*** The data ***

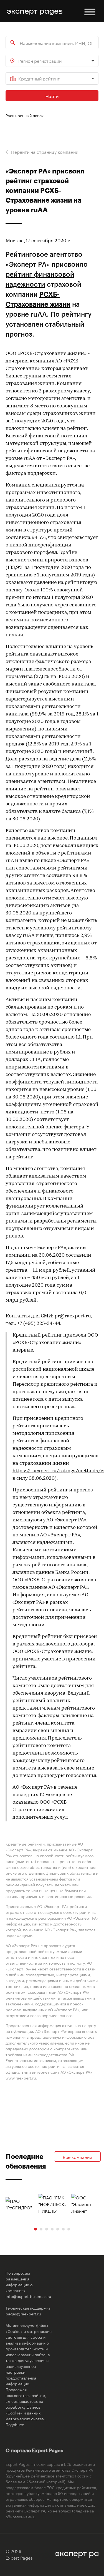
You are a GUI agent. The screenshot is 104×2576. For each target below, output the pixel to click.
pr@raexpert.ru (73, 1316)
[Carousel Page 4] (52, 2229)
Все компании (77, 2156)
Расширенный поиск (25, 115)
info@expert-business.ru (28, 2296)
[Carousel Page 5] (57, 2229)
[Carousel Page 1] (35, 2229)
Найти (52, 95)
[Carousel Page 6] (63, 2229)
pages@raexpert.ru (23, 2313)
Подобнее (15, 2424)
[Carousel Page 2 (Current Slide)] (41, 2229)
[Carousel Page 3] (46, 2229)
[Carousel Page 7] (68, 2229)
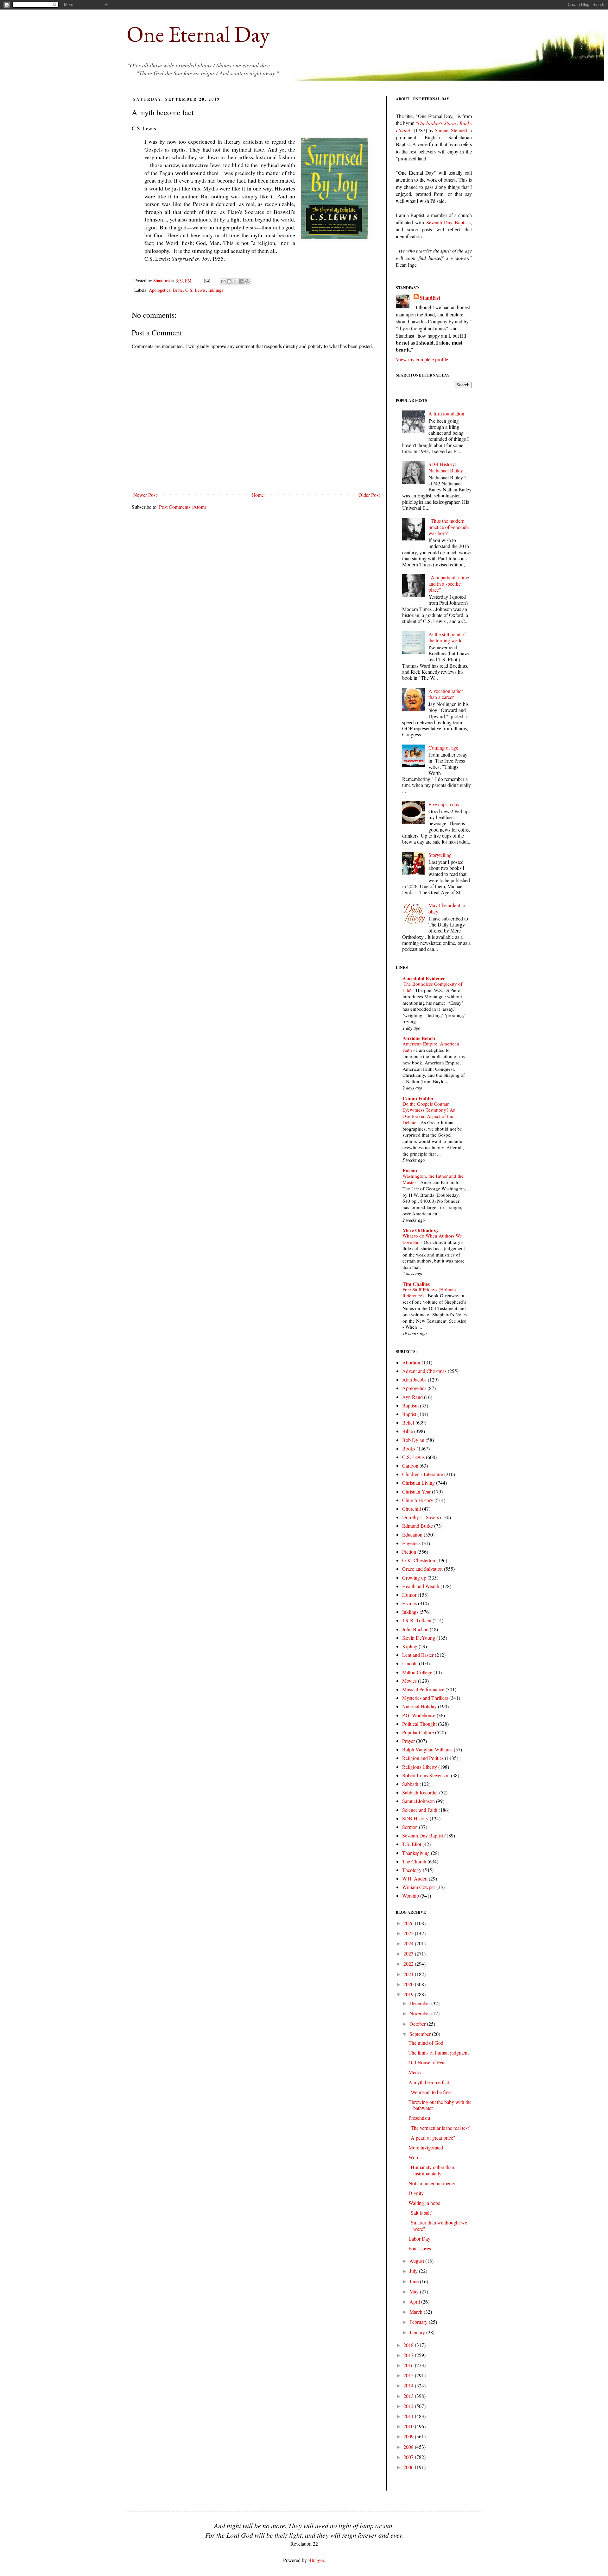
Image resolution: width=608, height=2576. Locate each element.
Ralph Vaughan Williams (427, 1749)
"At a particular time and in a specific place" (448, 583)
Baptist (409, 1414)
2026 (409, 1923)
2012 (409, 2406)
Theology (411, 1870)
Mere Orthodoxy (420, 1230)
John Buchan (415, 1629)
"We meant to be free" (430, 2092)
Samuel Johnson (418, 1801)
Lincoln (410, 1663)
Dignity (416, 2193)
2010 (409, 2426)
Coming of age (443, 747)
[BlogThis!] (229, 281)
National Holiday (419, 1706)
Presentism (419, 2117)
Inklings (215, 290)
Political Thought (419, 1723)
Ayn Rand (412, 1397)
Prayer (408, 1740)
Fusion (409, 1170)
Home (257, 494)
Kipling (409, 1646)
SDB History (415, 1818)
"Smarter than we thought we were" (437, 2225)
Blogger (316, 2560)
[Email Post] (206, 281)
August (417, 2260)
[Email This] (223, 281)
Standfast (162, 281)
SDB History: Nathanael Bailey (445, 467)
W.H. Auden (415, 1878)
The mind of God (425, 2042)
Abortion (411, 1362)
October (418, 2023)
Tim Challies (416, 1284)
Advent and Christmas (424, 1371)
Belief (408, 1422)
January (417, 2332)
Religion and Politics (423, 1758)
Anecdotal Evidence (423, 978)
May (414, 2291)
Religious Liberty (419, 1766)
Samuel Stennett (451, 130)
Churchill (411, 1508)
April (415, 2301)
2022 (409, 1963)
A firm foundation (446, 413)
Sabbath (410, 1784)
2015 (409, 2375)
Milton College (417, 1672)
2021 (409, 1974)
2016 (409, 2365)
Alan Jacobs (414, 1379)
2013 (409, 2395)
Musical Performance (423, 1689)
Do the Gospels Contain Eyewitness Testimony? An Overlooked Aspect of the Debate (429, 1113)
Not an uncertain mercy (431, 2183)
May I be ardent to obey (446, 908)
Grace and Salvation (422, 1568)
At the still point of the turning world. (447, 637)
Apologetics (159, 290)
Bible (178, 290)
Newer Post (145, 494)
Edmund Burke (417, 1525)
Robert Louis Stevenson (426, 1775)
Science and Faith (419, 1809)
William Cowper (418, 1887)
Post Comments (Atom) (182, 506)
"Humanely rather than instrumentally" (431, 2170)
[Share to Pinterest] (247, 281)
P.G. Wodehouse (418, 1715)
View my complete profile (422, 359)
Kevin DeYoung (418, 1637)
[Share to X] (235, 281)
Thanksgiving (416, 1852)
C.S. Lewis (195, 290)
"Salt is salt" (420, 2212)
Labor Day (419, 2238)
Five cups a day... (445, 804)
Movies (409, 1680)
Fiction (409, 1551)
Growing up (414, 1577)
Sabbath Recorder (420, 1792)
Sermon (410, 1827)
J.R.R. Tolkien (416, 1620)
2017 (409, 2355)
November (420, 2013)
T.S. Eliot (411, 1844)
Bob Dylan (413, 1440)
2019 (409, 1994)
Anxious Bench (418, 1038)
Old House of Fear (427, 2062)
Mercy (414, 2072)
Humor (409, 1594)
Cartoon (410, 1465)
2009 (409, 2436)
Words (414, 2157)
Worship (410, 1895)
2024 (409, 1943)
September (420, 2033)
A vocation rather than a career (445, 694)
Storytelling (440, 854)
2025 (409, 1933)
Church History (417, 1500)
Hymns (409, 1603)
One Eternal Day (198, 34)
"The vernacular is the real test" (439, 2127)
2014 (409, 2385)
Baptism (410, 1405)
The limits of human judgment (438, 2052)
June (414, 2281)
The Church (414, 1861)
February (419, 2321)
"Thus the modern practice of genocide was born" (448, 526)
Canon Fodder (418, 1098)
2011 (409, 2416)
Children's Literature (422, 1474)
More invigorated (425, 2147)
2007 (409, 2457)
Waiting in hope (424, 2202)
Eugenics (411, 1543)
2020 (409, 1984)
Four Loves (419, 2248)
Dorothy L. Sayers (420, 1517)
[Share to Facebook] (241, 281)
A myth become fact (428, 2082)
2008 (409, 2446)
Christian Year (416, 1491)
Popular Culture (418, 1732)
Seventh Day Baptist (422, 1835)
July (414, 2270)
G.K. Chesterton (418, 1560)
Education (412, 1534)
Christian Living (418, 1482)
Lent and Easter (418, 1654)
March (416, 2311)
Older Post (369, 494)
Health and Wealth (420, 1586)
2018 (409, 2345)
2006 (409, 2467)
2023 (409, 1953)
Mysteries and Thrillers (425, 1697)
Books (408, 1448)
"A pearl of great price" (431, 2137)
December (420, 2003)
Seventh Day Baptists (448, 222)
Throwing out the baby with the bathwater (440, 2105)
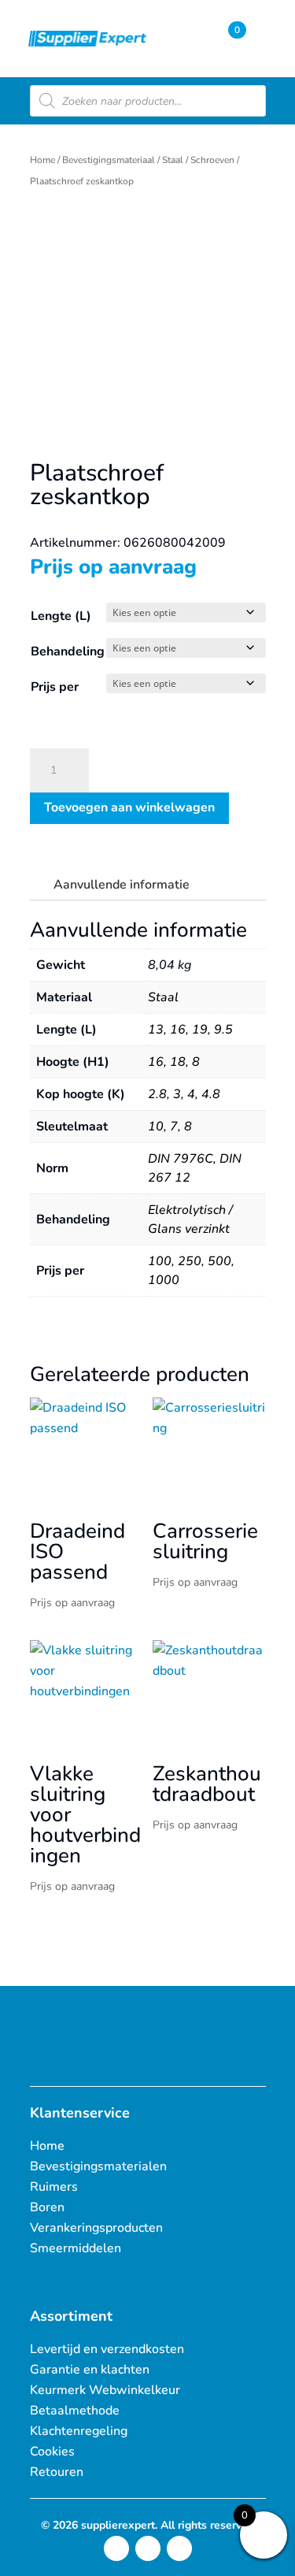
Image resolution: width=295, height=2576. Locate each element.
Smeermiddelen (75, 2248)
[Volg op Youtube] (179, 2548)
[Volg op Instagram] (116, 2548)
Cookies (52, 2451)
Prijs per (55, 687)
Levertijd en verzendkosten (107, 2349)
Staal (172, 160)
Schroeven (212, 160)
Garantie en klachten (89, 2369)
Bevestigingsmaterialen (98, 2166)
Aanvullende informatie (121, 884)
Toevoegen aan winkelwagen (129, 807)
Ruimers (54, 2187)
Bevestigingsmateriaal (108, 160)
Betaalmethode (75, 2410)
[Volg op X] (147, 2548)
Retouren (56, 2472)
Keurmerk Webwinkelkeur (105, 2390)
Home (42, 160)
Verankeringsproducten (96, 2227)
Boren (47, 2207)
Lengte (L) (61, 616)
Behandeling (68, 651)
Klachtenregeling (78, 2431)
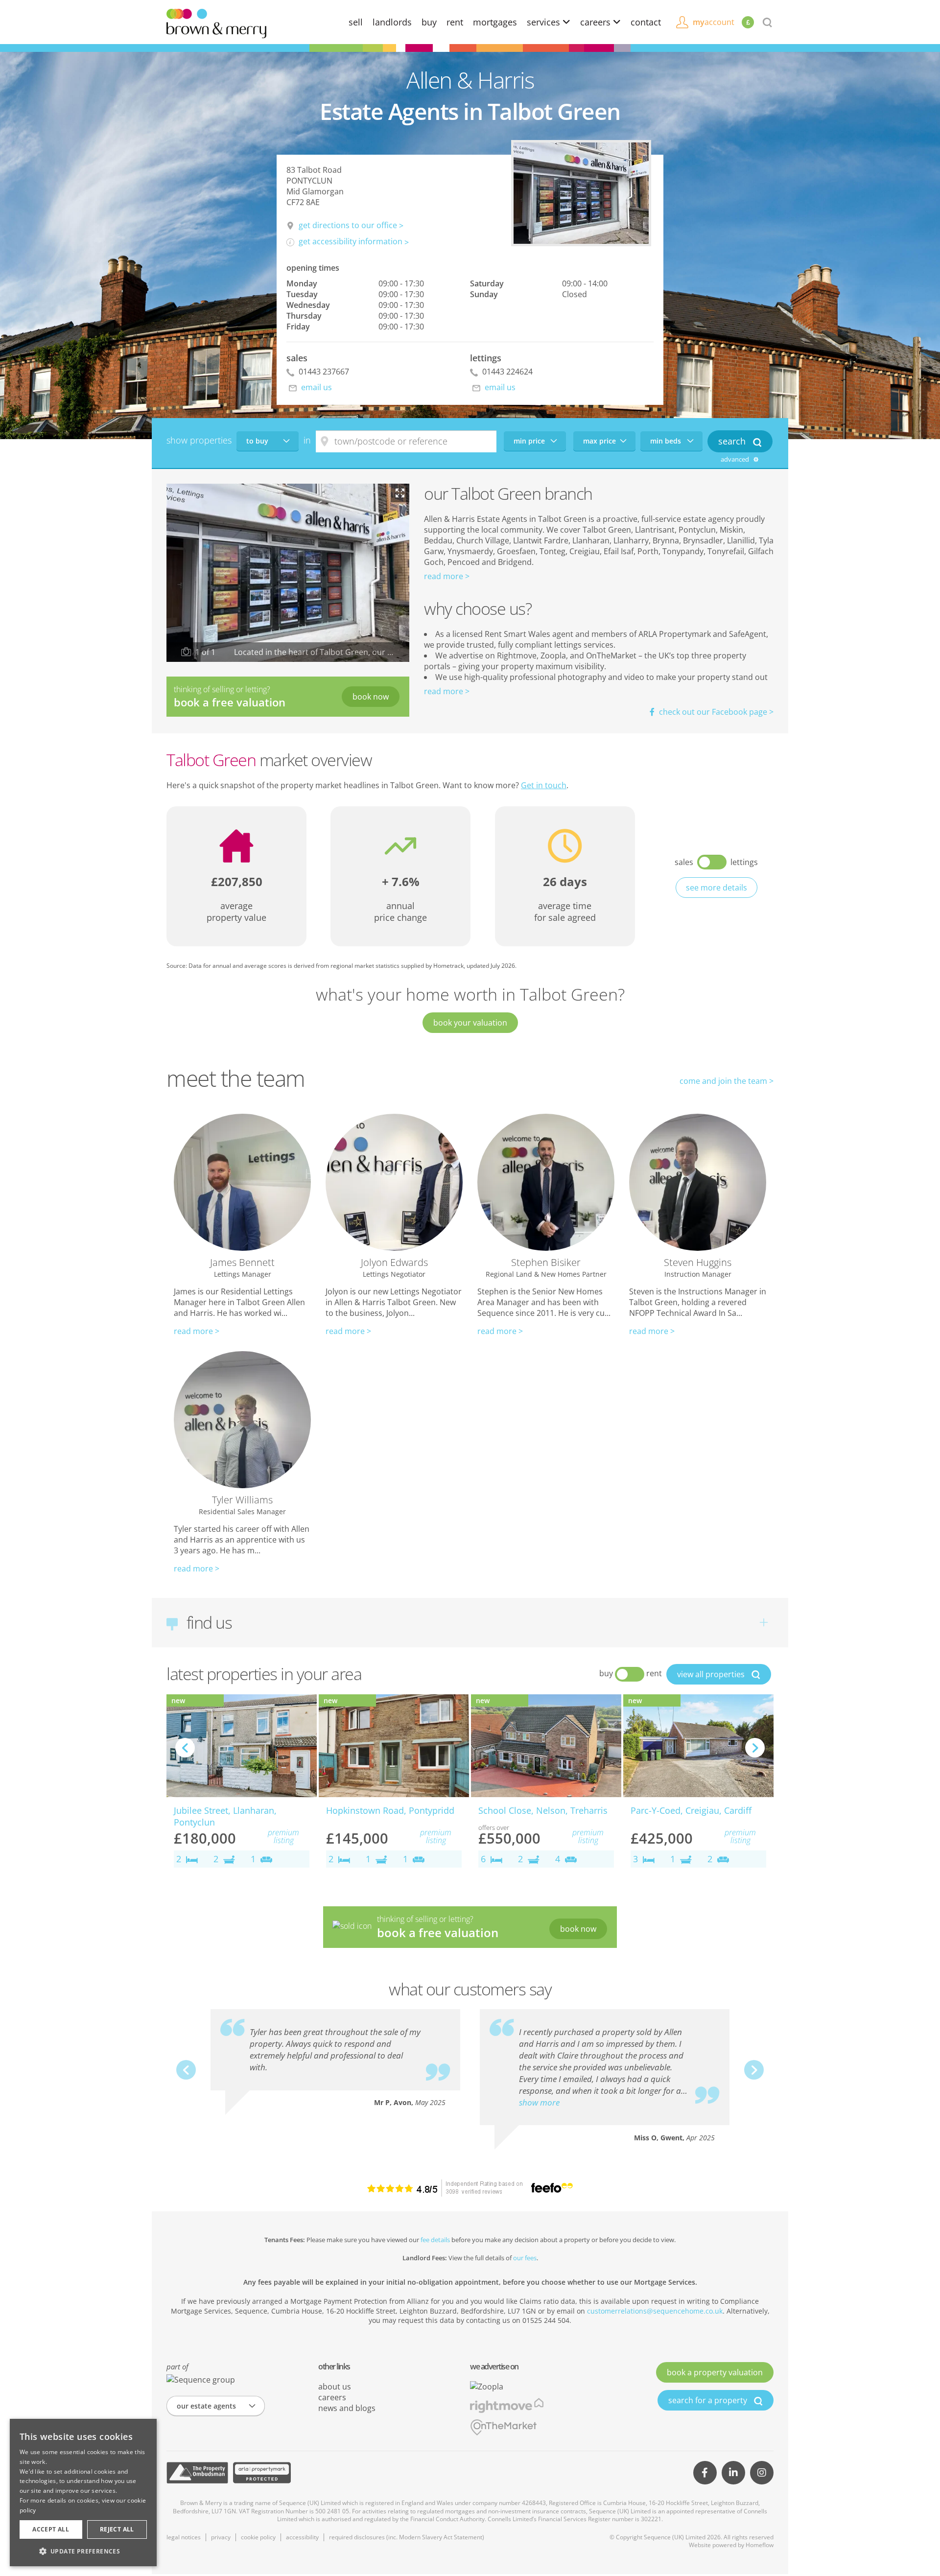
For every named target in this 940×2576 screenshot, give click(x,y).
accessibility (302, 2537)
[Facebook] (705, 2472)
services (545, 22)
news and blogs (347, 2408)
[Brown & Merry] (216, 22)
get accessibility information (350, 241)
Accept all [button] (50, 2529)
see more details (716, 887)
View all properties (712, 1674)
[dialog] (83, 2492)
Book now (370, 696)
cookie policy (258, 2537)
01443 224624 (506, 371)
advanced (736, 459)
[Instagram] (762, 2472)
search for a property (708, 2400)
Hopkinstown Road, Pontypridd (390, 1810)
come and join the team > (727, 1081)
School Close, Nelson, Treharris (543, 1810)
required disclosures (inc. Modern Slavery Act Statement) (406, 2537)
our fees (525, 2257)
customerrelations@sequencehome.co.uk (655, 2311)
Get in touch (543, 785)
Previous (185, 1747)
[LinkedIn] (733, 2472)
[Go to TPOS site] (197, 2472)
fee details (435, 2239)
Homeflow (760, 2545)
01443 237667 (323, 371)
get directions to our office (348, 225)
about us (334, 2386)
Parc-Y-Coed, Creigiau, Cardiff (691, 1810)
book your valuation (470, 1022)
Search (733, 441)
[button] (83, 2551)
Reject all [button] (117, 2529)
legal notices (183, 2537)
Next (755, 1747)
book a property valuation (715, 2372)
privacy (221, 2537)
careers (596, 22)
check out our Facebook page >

*** End of The data ***

Once the line with "At the still" is found in the records above, print exactly that line and every line after it through the line with "March (416, 2311)".

At the still point of the turning world. (447, 637)
Apologetics (159, 290)
Bible (178, 290)
Newer Post (145, 494)
Edmund Burke (417, 1525)
Robert Louis Stevenson (426, 1775)
Science and Faith (419, 1809)
William Cowper (418, 1887)
Post Comments (Atom) (182, 506)
"Humanely rather than instrumentally" (431, 2170)
[Share to Pinterest] (247, 281)
P.G. Wodehouse (418, 1715)
View my complete profile (422, 359)
Kevin DeYoung (418, 1637)
[Share to X] (235, 281)
Thanksgiving (416, 1852)
C.S. Lewis (195, 290)
"Salt is salt" (420, 2212)
Labor Day (419, 2238)
Five cups a day... (445, 804)
Movies (409, 1680)
Fiction (409, 1551)
Growing up (414, 1577)
Sabbath Recorder (420, 1792)
Sermon (410, 1827)
J.R.R. Tolkien (416, 1620)
2017 (409, 2355)
November (420, 2013)
T.S. Eliot (411, 1844)
Bob Dylan (413, 1440)
2019 (409, 1994)
Anxious Bench (418, 1038)
Old House of Fear (427, 2062)
Mercy (414, 2072)
Humor (409, 1594)
Cartoon (410, 1465)
2009 (409, 2436)
Words (414, 2157)
Worship (410, 1895)
2024 (409, 1943)
September (420, 2033)
A vocation rather than a career (445, 694)
Storytelling (440, 854)
2025 (409, 1933)
Church History (417, 1500)
Hymns (409, 1603)
One Eternal Day (198, 34)
"The vernacular is the real test" (439, 2127)
2014 (409, 2385)
Baptism (410, 1405)
The limits of human judgment (438, 2052)
June (414, 2281)
The Church (414, 1861)
February (419, 2321)
"Thus the modern practice of genocide was born" (448, 526)
Canon Fodder (418, 1098)
2011 (409, 2416)
Children's Literature (422, 1474)
More invigorated (425, 2147)
2007 (409, 2457)
Waiting in hope (424, 2202)
Eugenics (411, 1543)
2020 (409, 1984)
Four Loves (419, 2248)
Dorothy L. Sayers (420, 1517)
[Share to Facebook] (241, 281)
A myth become fact (428, 2082)
2008 (409, 2446)
Christian Year (416, 1491)
Popular Culture (418, 1732)
Seventh Day Baptist (422, 1835)
July (414, 2270)
G.K. Chesterton (418, 1560)
Education (412, 1534)
Christian Living (418, 1482)
Lent and Easter (418, 1654)
March (416, 2311)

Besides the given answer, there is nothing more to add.